The report suggests African countries should form industrial and other development policies to promote value-added production and reduce dependence on producing and exporting unprocessed commodities.
Rick Rowden, a development consultant for the UN Conference on Trade and Development, says despite the important gains in services industries and per capita incomes, Africa is still not rising and services alone will not create enough jobs to absorb the millions of unemployed youth in Africa's growing urban areas.
"Instead, steps must be taken to revise WTO agreements, and the many trade agreements and bilateral investment treaties currently being negotiated, so that Africa has the freedom to adopt the industrial policies it needs in order to make genuine progress," he writes in Foreign Policy magazine.
China is at the forefront in arranging bilateral investment and development agreements with African nations, most of whom are impressed and encouraged by China's own spectacular economic rise.
In recent weeks, Kenya's President Uhuru Kenyatta on his first official visit to Beijingechoed the wishes of many other African nations in calling on China to invest more in his country to establish factories, create jobs and boost its economy.
However, according to Arthur Mutambara, deputy prime minister of Zimbabwe, choosing a correct and suitable way for Africa's industrialization is vital. For Africa, it must be value-added, manufacturing and export-based, not import or supermarket-based.
"You can't industrialize as a supermarket," he says. "No country would be industrialized through trade or selling raw materials, buying finished products.
"We just need to be clever as Africans.
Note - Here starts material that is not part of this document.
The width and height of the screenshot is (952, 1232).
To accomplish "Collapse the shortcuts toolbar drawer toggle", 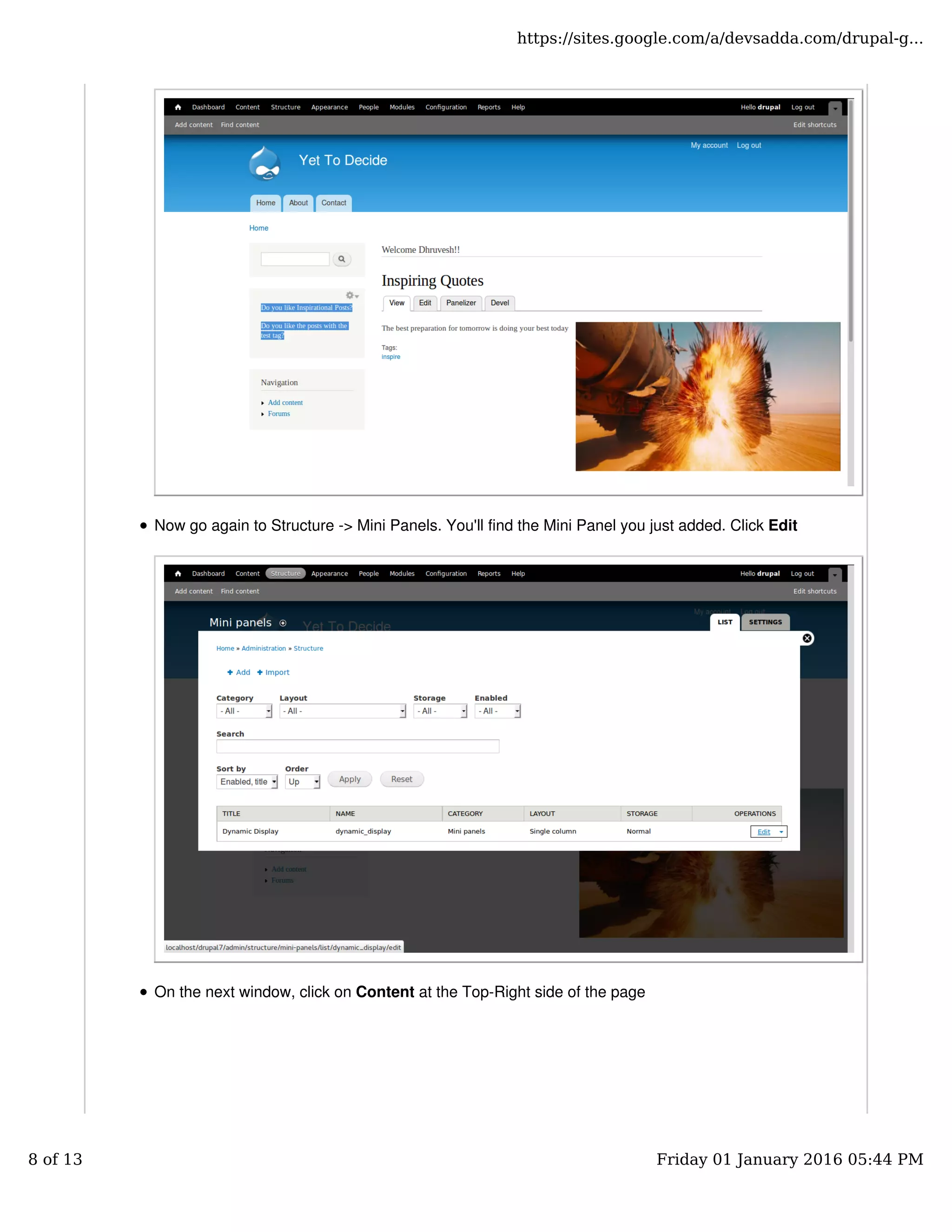I will pos(835,108).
Sometimes we just sell raw materials for cash, but if you produce value-added products, the profit could be 10 times bigger than it is now."
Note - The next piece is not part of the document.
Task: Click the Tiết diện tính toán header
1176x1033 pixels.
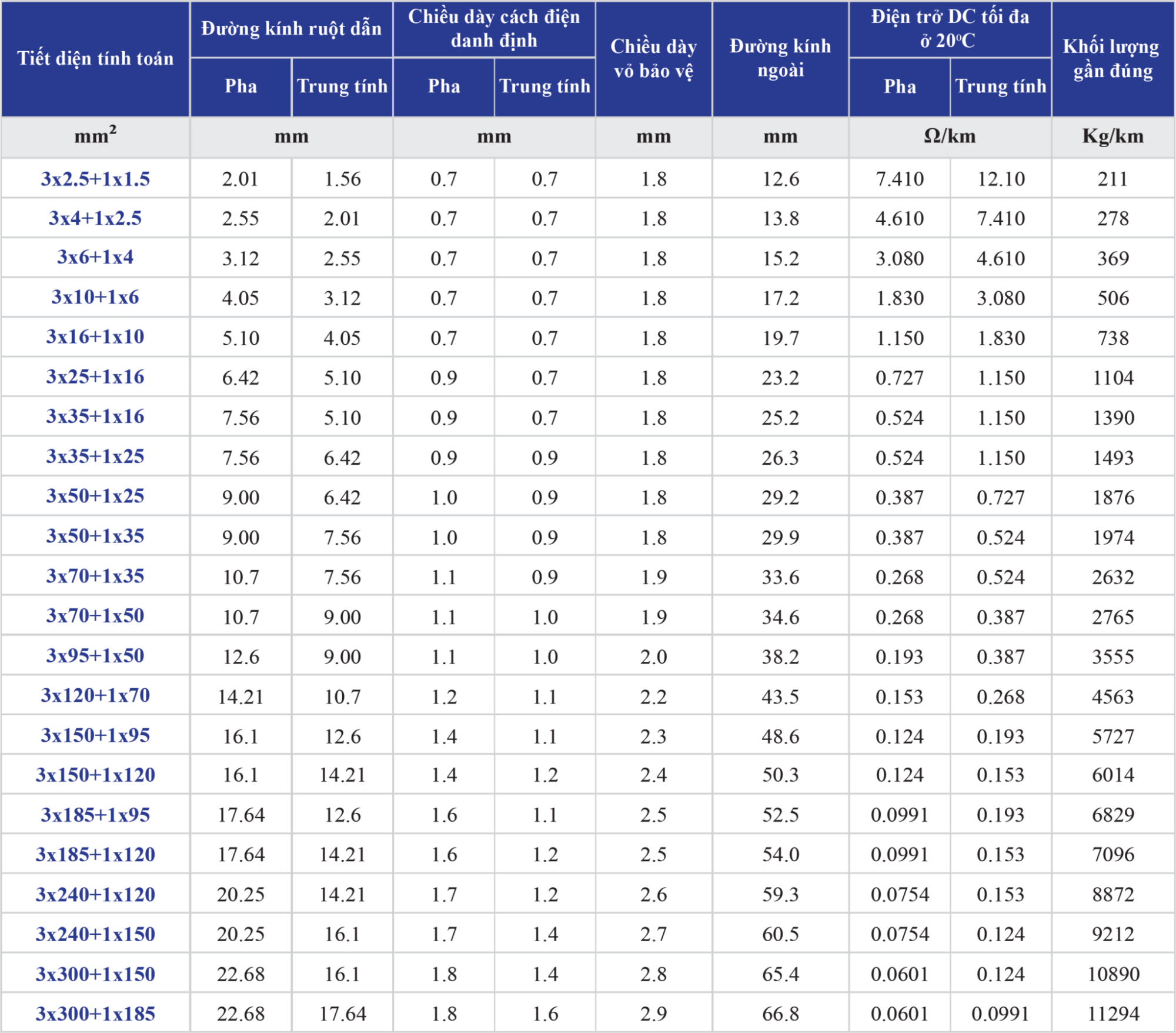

He says China and Africa have been successful in many fields through bilateral cooperation and this can continue through the process of Africa's industrialization.
"The Chinese could come to Africa to help Africa process raw materials and sell them to China, the US and other parts of the world," he says.
"For instance, we can work with Chinese in Africa to design and make computers and sell them in Africa and China."
Justin Yifu Lin, former chief economist and senior vice-president of the World Bank, said in a conference organized by the China Macroeconomic Research Center in July that China must transfer its manufacturing and labor-intensive industry to other countries to ensure a sustainable and rapid economic development and Africa is one of the best choices.
"Transferring labor-intensive industries overseas is in line with the lessons of history and economics," he says. "Although disparities still remain among China's eastern, central and western regions, moving operations within the country has become quite limited because cheaper labor from the west has moved to the east and the salary gaps among regions are being bridged. So moving overseas is a must."
Japan transferred its labor-intensive textile industry to the Four Asian Tigers (Hong Kong, Taiwan, Singapore and South Korea) in the 1960s and, come the 1980s, these economies moved manufacturing plants to the Chinese mainland.
China has performed an economic miracle with an annual 9.8 percent growth on average over the past 33 years. The Chinese average annual income has reached a high level, much higher than that of Africa, says Lin. "China still has a huge gap compared with other developed countries, but with huge potential to become a high-income country in 2020."
To maintain the momentum of development, Lin believes industries must be updated and structurally reformed, especially labor-intensive manufacturing, which has contributed enormously to China's success.
"The industry must be updated at both ends of the value chain's smiling curve, which are research and development and marketing with more added value," he says. "And the structure needs to be reformed with technology-intensive manufacturing."